How to make yourself look bad: broken bounce addresses
We get a certain amount of email with envelope sender addresses that look like your typical modern mailing list software's bounce management handling. They have what looks like individualized addresses and often have 'bounce' in either the local user part or the domain (such as an email message from 'bounce.global.expediamail.com').
I don't particularly look at sender addresses of email to our users. I know about these messages and addresses because some of our users autoreply to these messages, and those replies just sit there on our mail server until delivery attempts time out after a while.
(I do look at our mail queues from time to time, including at the destination addresses of email that seems to be stalled.)
You can guess how good this makes these places look, or more to the point not look.
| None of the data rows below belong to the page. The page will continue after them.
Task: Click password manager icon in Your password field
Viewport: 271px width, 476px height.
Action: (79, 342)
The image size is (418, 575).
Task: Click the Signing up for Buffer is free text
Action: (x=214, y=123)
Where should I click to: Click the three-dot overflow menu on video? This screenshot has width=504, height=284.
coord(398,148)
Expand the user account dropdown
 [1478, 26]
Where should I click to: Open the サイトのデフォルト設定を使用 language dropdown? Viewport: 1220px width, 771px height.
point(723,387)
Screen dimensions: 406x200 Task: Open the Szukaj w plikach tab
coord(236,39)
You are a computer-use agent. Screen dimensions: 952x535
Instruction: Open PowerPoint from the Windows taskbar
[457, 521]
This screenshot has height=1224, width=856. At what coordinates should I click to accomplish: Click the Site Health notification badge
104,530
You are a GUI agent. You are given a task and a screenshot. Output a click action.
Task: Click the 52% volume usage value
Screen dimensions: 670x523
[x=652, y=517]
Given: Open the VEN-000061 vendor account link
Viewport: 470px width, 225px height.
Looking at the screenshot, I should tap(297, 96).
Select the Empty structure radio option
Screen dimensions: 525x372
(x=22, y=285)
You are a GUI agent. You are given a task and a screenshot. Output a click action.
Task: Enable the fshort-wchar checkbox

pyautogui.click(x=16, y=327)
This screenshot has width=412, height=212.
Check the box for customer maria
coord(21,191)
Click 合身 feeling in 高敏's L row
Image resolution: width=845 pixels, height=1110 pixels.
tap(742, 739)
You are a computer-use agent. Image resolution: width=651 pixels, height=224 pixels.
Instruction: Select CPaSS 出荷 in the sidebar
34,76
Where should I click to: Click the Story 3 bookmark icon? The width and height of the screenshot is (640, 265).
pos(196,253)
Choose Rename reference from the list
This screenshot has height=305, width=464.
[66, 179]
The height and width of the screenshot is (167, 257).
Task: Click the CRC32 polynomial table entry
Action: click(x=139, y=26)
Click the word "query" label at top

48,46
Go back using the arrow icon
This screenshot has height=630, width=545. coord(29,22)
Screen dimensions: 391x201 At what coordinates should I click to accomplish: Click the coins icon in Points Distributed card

Sending out email that simply fakes all of the signs of a good, well-managed mailing list is an old spammer trick, and this is awfully close to it. At a minimum this shows a significant lack of care in the implementation of these places' mailing list management systems, which isn't likely to make people feel more comfortable with their other mailing list practices. (After all, if they're slipshod with one aspect they're probably slipshod with others, like who they add to their lists and how easy it is to actually unsubscribe.)
Of course I know that this is optimistic. At least some of these places are likely merely going through the motions on responsible mailing list management with no actual substance behind it; in fact, their business model or marketing approaches may actively prevent it. This is a great way to really irritate a certain amount of people but that doesn't seem to matter to these companies (either morally or practically).
(I don't know if this is an active decision to break or not implement accepting incoming bounce messages, or just an accident where the people responsible haven't particularly noticed. Of course there is zero point in spending time to try to tell places such as expedia.com or nvidia.com that some of their email system is broken. If they actually cared they would already know; why they don't care is at best of academic interest. There is little functional difference between incompetence and evil to people outside these companies.)